▸ Список заданий:
**a)** Замените «по-старому» на «по-прежнему» в отрывке текстового блока, начиная со слов «Неизвестный солдат о» и заканчивая словами «массы за собою.», и приведите этот отрывок полностью.
**b)** Объясните по текстовому блоку, почему крестьянин понял, что работать по-старому глупо.

Неизвестный солдат о себе и других
Часть 1. Из глубины жизни народной. Глава 2. Война и революция. 1904-1907 гг.
Продолжение
Крестьянин начал видеть, и увидел, и понял, что «жить по-старому нельзя». Что работать по-старому глупо, когда можно работать по-новому. Он вступил на путь революции с того времени, когда почувствовал и начал осознавать, что власти по-старому управлять не могут. Нескоро и не сразу пришло это в голову мужику, но пришло, а когда пришло, он, еще сам не видя, куда идти, стихийно всей массой двинулся за рабочим классом. Партия правильно и свое-временно определила это, партия и дала общее направление движения. Партия большевиков, собранная и воспитанная Лениным, и повела массы за собою.

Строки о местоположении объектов
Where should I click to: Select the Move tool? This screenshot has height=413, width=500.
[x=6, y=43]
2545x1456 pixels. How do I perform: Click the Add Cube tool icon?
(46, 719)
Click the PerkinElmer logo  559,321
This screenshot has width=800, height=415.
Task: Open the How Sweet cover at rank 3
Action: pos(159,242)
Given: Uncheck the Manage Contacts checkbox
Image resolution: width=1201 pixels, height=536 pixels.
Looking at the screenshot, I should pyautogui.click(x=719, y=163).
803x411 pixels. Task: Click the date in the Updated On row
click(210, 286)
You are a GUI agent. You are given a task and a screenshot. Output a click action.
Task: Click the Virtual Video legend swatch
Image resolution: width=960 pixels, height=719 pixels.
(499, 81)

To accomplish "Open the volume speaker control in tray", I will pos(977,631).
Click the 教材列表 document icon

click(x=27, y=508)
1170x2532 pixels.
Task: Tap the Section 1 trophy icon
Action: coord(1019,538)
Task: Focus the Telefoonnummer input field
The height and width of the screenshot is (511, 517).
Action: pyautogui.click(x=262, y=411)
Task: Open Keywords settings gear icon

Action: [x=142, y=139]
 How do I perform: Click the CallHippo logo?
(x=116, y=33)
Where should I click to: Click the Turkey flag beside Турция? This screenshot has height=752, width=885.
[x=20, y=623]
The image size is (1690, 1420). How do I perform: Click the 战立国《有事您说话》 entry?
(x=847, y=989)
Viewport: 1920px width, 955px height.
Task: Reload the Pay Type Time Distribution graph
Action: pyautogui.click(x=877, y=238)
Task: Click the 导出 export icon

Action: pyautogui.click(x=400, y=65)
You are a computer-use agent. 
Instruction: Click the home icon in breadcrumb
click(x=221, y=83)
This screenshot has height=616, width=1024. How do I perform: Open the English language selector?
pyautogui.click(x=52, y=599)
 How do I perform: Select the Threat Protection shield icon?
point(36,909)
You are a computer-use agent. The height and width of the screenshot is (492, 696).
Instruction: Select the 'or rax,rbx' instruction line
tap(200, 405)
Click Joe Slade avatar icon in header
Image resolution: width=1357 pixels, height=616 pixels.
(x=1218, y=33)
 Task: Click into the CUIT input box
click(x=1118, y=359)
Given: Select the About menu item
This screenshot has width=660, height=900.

▸ Ответы к упражнению:
**a)**
Неизвестный солдат о себе и других
Часть 1. Из глубины жизни народной. Глава 2. Война и революция. 1904-1907 гг.
Продолжение
Крестьянин начал видеть, и увидел, и понял, что «жить по-прежнему нельзя». Что работать по-прежнему глупо, когда можно работать по-новому. Он вступил на путь революции с того времени, когда почувствовал и начал осознавать, что власти по-прежнему управлять не могут. Нескоро и не сразу пришло это в голову мужику, но пришло, а когда пришло, он, еще сам не видя, куда идти, стихийно всей массой двинулся за рабочим классом. Партия правильно и свое-временно определила это, партия и дала общее направление движения. Партия большевиков, собранная и воспитанная Лениным, и повела массы за собою.

**b)** Работать по-старому глупо, потому что можно работать по-новому.